** Opening Source extract block **

It is tradition in Korea to feed this soup to mother’s who just gave birth for 30 days. I’ve had after my first birth and besides it being super comforting and delicious, I could feel my insides soaking up the minerals and iron from the algae and warm broth healing my body. It’s also said to boost breast milk production as well! This recipe is from my mother, a tad altered to be vegan but if you’re not feel free to include the seafood ingredients. Since it’s just for the broth and there is no protein, this soup combines with both a starch or protein.


-1 cup dried seaweed (soaked in water for 1 hr), this one or wakame will work too

-1 tablespoon avocado oil

-4 tablespoons tamari sauce

-sea salt to taste

-8 cloves garlic, roughly chopped

-3 scallions, 2 left whole, 1 finely chopped

-1 tablespoon sesame oil

-6-8  cups water


-1/2 cup of fresh or frozen oysters/clams

-1/4 cup dried anchovies*

*if keeping vegan replace anchovies for 1/4 cup of dried shiitake mushrooms


In a large pot, heat avocado oil and sauté garlic with oysters/clams, if using, for a few minutes until aromatic but not browned. If keeping vegan, just do garlic.

Add soaked seaweed, cut into smaller pieces, to pot and sauté for a few more minutes. 

Add water, dried anchovies, or dried shiitake mushrooms, and 2 whole scallions. Add sesame oil and tamari sauce.

Reduce heat and simmer for about 1 hour. 

Remove anchovies and scallions with a slotted spoon and discard. 

Add salt to taste. 

Add a few fresh scallions when serving. Serve hot.

** Closing Source extract block **
** Opening Given information block **

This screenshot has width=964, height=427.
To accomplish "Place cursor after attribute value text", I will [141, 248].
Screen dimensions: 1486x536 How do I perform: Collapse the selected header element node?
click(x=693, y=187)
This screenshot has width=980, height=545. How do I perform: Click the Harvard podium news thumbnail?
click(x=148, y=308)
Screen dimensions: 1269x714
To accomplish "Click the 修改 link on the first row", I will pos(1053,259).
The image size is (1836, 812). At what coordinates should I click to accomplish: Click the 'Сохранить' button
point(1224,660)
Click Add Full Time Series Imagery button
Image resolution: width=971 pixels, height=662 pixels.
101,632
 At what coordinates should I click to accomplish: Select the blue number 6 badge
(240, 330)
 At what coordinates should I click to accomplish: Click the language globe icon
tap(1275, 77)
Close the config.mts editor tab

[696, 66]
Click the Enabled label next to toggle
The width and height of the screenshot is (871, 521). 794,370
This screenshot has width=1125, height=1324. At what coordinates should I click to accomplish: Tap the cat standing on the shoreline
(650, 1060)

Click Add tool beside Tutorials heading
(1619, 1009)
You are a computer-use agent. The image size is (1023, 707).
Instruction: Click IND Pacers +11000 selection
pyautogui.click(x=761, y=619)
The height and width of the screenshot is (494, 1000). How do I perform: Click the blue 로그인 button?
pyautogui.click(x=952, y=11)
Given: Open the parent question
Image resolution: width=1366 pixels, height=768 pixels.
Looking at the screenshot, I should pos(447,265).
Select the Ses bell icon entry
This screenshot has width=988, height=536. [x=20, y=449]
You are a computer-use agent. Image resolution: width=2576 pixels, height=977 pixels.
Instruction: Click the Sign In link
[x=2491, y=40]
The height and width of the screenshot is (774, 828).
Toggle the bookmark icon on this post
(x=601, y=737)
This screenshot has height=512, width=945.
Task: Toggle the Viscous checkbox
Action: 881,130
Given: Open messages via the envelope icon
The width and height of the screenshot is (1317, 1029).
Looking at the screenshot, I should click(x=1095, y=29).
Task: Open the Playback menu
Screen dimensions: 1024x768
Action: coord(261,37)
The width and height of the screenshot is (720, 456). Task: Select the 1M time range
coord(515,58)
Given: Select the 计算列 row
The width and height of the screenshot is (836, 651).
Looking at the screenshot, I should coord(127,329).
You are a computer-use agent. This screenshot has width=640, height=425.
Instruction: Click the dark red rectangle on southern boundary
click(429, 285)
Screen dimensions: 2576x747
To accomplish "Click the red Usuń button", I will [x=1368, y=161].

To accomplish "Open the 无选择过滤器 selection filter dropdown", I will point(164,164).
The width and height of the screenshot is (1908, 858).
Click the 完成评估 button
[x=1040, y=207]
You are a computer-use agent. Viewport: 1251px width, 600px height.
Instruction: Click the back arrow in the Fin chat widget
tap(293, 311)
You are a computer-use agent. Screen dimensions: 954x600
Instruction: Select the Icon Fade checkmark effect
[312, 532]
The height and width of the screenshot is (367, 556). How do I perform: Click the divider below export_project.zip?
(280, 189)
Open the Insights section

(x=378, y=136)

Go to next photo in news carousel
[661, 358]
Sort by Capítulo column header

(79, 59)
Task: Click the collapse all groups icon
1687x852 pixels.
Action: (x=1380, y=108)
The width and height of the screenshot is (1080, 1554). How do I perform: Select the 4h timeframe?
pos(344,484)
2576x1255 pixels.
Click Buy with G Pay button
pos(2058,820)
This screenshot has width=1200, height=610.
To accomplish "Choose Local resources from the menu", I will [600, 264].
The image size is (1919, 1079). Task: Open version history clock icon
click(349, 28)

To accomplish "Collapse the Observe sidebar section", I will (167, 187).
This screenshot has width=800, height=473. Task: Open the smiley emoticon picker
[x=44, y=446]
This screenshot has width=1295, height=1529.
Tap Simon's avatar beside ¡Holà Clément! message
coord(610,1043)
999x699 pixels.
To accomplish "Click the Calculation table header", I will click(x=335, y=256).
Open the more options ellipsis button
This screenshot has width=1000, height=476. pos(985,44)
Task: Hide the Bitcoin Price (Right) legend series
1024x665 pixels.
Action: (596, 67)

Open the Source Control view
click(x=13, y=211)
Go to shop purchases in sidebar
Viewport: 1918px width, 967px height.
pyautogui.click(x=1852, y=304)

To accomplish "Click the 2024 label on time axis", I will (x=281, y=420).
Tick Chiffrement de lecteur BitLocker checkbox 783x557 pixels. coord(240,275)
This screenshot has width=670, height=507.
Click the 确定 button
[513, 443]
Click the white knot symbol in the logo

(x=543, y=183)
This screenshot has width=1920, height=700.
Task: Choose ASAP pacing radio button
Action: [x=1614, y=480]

** Closing Given information block **

What you will do:
1/ Please write out the seaweed soup recipe word for word, starting at "Add soaked seaweed, cut" and ending at "and tamari sauce.".
2/ According to the seaweed soup recipe, how long should the soup simmer once the heat is reduced?

Task-by-task results:
1/
Add soaked seaweed, cut into smaller pieces, to pot and sauté for a few more minutes. 

Add water, dried anchovies, or dried shiitake mushrooms, and 2 whole scallions. Add sesame oil and tamari sauce.

2/ About 1 hour.